Good idea. Let me see what I can do.

[davidism]

This needs a test case and docs to demonstrate exactly what is accepted by the function now. The docs for the jsonify function can be improved.

Note that as a side effect, simple types are accepted as well (True, 3.14, etc.), so there should be a test/doc for that too. Test both a single and multi character string.

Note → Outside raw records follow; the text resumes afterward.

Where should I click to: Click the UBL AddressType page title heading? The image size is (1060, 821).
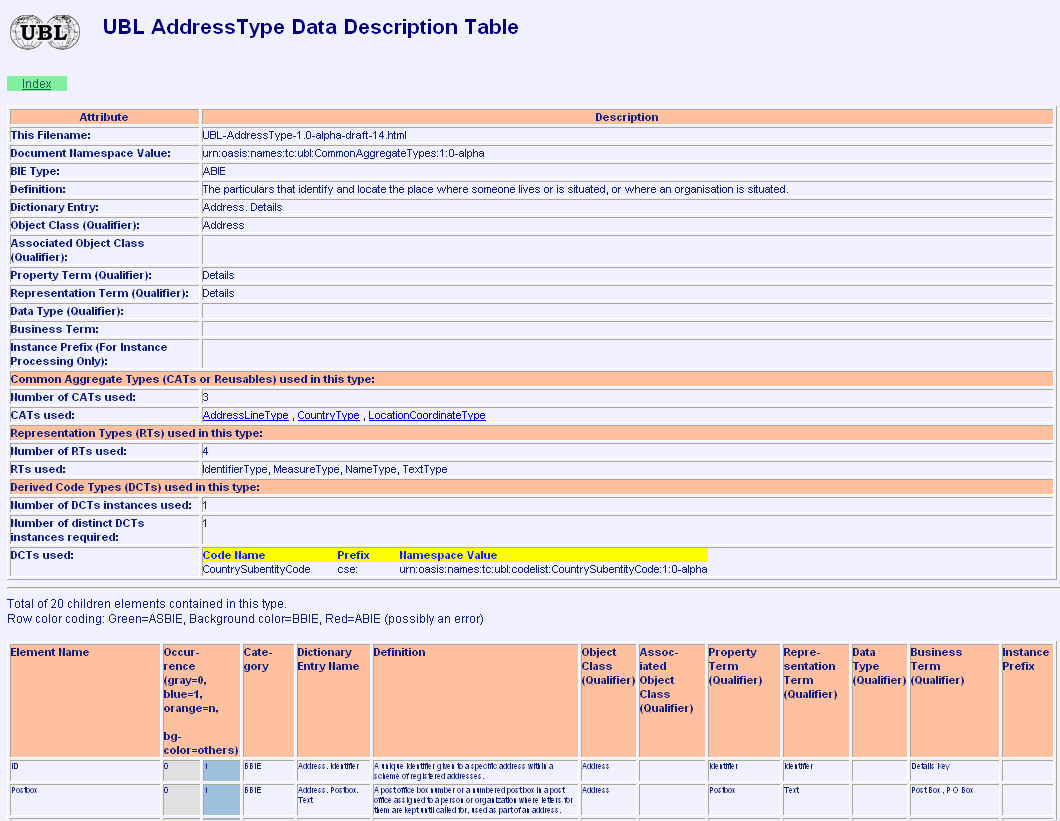(x=310, y=27)
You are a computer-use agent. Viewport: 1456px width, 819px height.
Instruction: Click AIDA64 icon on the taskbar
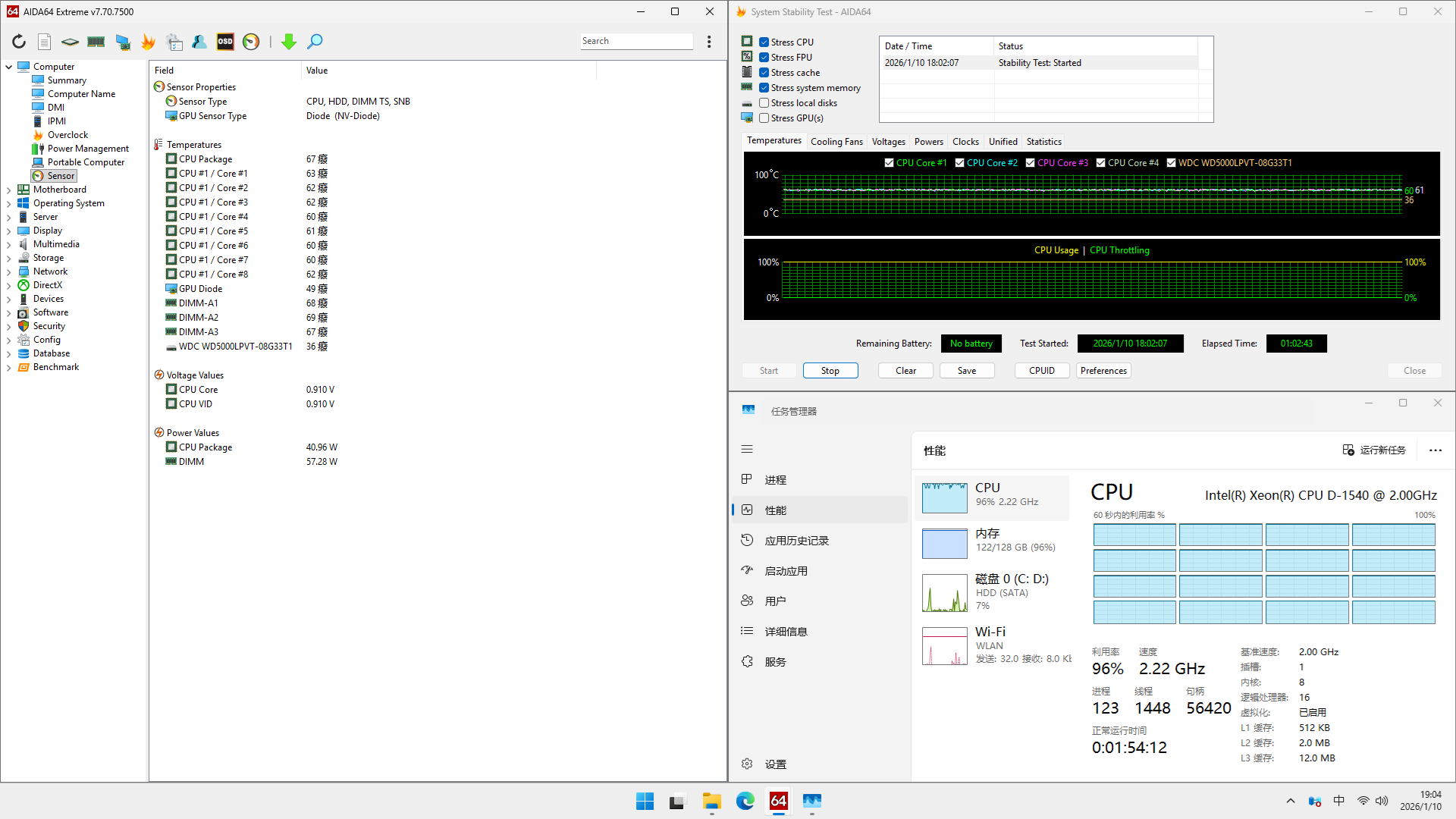779,801
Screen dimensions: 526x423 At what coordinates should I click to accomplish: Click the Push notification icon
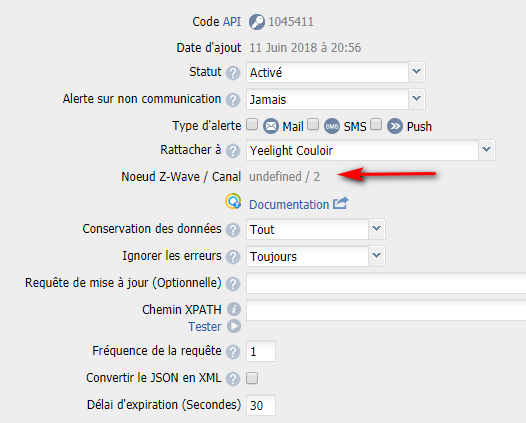pos(395,126)
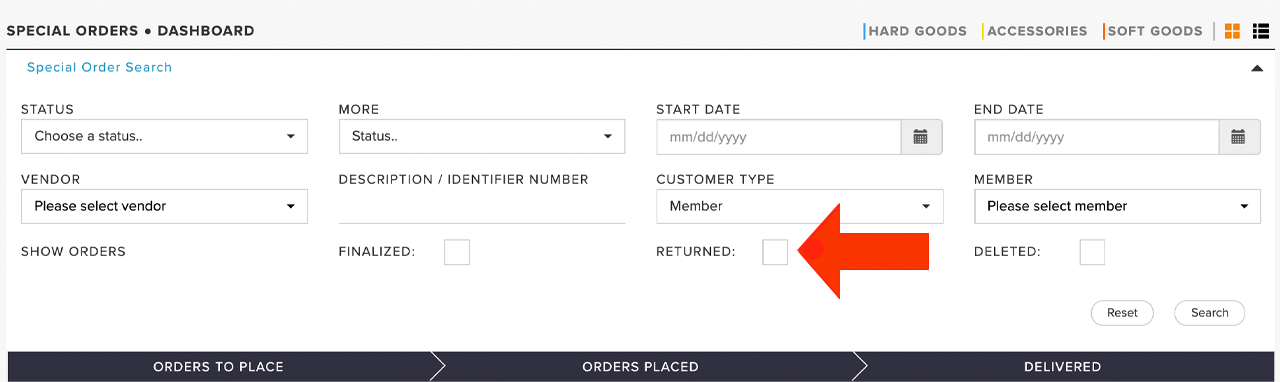Check the Finalized checkbox

(x=457, y=252)
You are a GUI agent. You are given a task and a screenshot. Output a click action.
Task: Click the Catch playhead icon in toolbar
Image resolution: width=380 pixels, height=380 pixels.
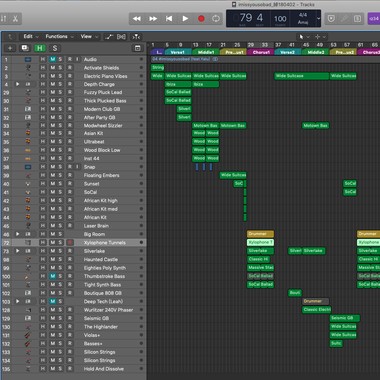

Not sure if I like that *args will be treated as an array, if it was me I'd make it always explicit, but it's not a huge deal.

[jeffwidman]

Some updates:

1. Added tests.
2. Moved around the existing jsonify() tests so they're located next to each other--before they were a little scattered. Other than relocating, I made minimal changes to existing tests.
3. Expanded the docs for jsonify(). I'm not very familiar with RST/sphinx, so there might be some formatting issues I missed.
4. Restructured the code handling the *args/**kwargs to be more explicit and linear. Previously, it wasn't always clear which combinations of *args/**kwargs would throw an exception and cause the try/except block to switch from dict to array.
5. As part of this restructuring, made it so passing args + kwargs at the same time to jsonify() will fail as suggested by @ThiefMaster. After thinking about it more, I agree that this is the least surprising outcome rather than silently dropping either the args or kwargs.

Feedback welcome.

[jeffwidman]

@davidism any chance you can review this weekend?

[davidism]

I'll get to this on Sunday.

[davidism]

OK, Monday morning. 😉 Thanks for your work on this. I might clean up the wording a bit at some point, but other than that this looks good.

[jeffwidman]

Thanks for merging @davidism, really nice to see this finally land. Also, improvements to my wording are always appreciated.